Teheran, ai nostri giorni. Un’automobile che viaggia nella notte con a bordo un uomo, una donna incinta e una bambina, investe un animale e deve fermarsi per un guasto, rivolgendosi a un’officina. All’operaio Vahid, in precedenza vessato dal regime, sembra di riconoscere, dallo scricchiolio prodotto da una protesi a una gamba, quello che è stato il suo malvagio aguzzino durante un periodo di carcerazione, in quanto oppositore del regime. In carcere, legato e bendato, aveva subito le pesanti angherie di un poliziotto dei servizi, sopranominato “Gambalesta”, proprio per via di una protesi alla gamba destra.

DATI FORNITI:
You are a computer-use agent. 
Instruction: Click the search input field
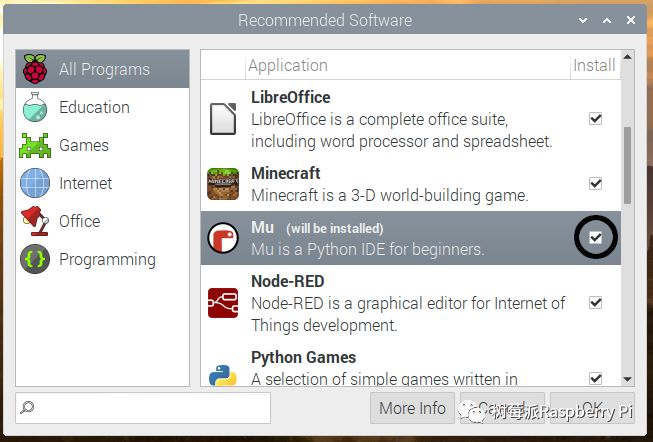(x=143, y=408)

RICHIESTA SCRITTA: Trascrivi fedelmente la parte del brano di riferimento che inizia con le parole "Teheran, ai nostri" e si conclude dopo le parole "alla gamba destra.".

RISPOSTA ATTESA:
Teheran, ai nostri giorni. Un’automobile che viaggia nella notte con a bordo un uomo, una donna incinta e una bambina, investe un animale e deve fermarsi per un guasto, rivolgendosi a un’officina. All’operaio Vahid, in precedenza vessato dal regime, sembra di riconoscere, dallo scricchiolio prodotto da una protesi a una gamba, quello che è stato il suo malvagio aguzzino durante un periodo di carcerazione, in quanto oppositore del regime. In carcere, legato e bendato, aveva subito le pesanti angherie di un poliziotto dei servizi, sopranominato “Gambalesta”, proprio per via di una protesi alla gamba destra.